# Module: picock command

## Goal

Provide a small Pi window identity command inspired by Peacock for VS Code. Picock makes the current Pi project visually identifiable by replacing the editor input area's top and bottom border lines with a project-persistent colored line style.

## Anti-goals

- Do not replace Pi's theme system.
- Do not change terminal titles; Pi already owns terminal title behavior.
- Do not use background colors for v1.
- Do not color source code, assistant messages, tool output, or the whole terminal.
- Do not expose complex workspace/profile management.

## Public responsibilities

- Register the `/picock` command.
- Let the user choose color, style, or reset from `/picock` in a Picock-framed selector that reflects the current project identity when one exists.
- Let the user choose a project identity color with `/picock color`, previewing colors while navigating.
- Let the user choose a border style with `/picock style`, previewing styles while navigating.
- Let the user clear the project identity with `/picock reset`.
- Apply the selected identity to both editor border lines.
- Persist the selected identity for the current project.

## Private responsibilities

- Load and save project-local Picock configuration in `.pi/picock.json`.
- Validate persisted color and style values before applying them.
- Replace Pi's editor component with a `CustomEditor` subclass while preserving normal editor input behavior.
- Restore the prior editor component when Picock is reset.
- Render a centered identity label containing only values: project, model, and thinking level.

## Dependencies

- `@mariozechner/pi-coding-agent` for command registration and `CustomEditor`.
- `@mariozechner/pi-tui` for line width measurement and truncation helpers.
- Node `fs/promises` and `path` modules for project-local persistence.

## Invariants

- The selected color is communicated by the border line color, not written as label text.
- The label uses values only, with no field names such as `model:` or `thinking:`.
- Border rendering must not exceed the terminal width passed to `render(width)`.
- Style presets use foreground-colored characters only; v1 avoids background color bars.
- Invalid or absent persisted config must not apply a partial identity.
- Reset removes `.pi/picock.json` and restores the prior editor component.
- Cancelling a color or style selector restores the pre-selector Picock identity.

## Failure and recovery

If `.pi/picock.json` is absent, Picock does nothing until the user chooses a color.

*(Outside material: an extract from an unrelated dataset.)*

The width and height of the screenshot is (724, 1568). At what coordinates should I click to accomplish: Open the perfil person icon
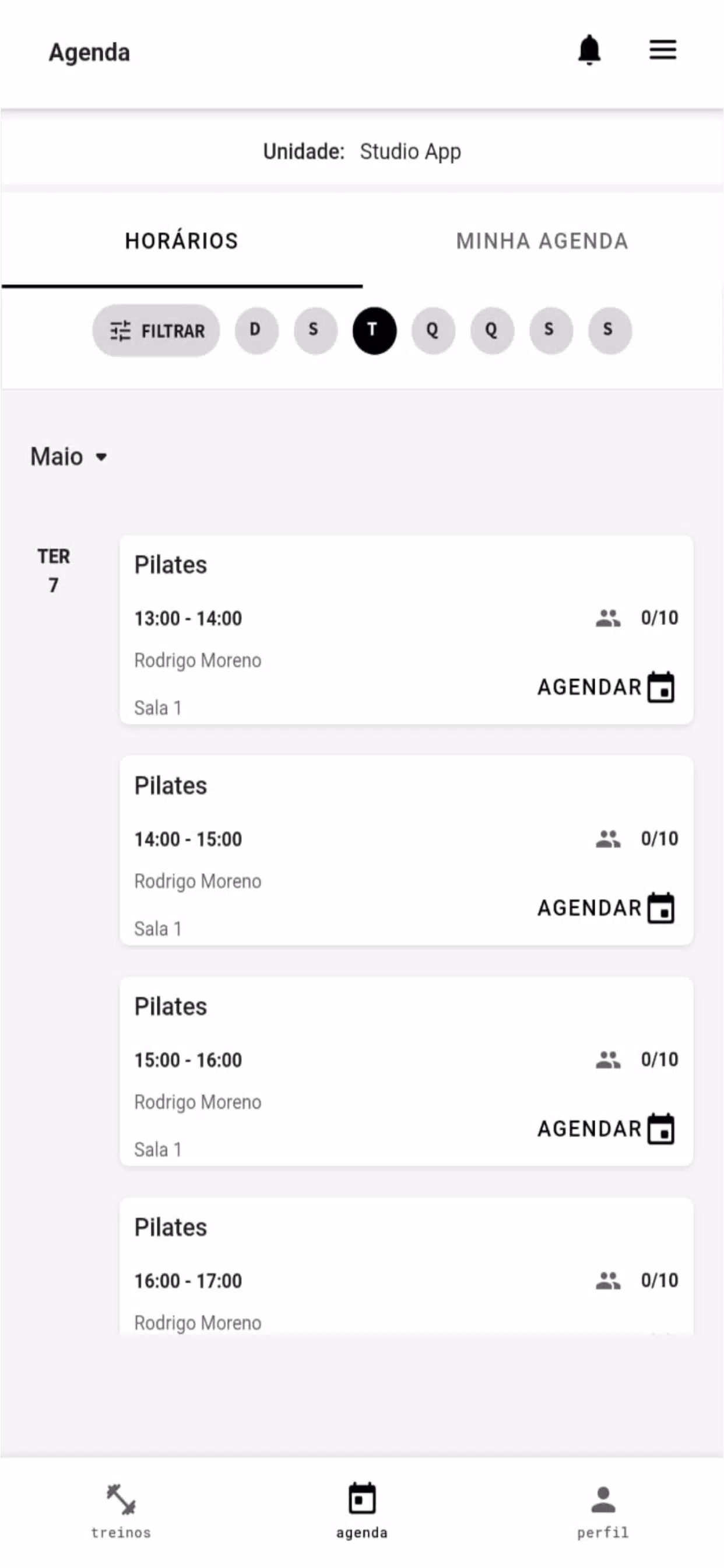point(603,1499)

If the stored style is missing or unknown, Picock falls back to the default `double` style. If the user selects reset, the stored project config is removed and Pi's previous editor component is restored.

## Flow

```text
user runs /picock
  -> color selector
    -> save .pi/picock.json
      -> replace editor border lines

user runs /picock style
  -> style selector
    -> update .pi/picock.json
      -> replace editor border characters

user runs /picock reset
  -> remove .pi/picock.json
    -> restore previous editor component
```

## Visual shape

```text
━━━━━━━━━━━━━━━━━━━━ pi-kit · model-id · medium ━━━━━━━━━━━━━━━━━━━
user input here
━━━━━━━━━━━━━━━━━━━━━━━━━━━━━━━━━━━━━━━━━━━━━━━━━━━━━━━━━━━━━━━━━━━━
```

The border color is the selected project identity color. The label text remains plain terminal text.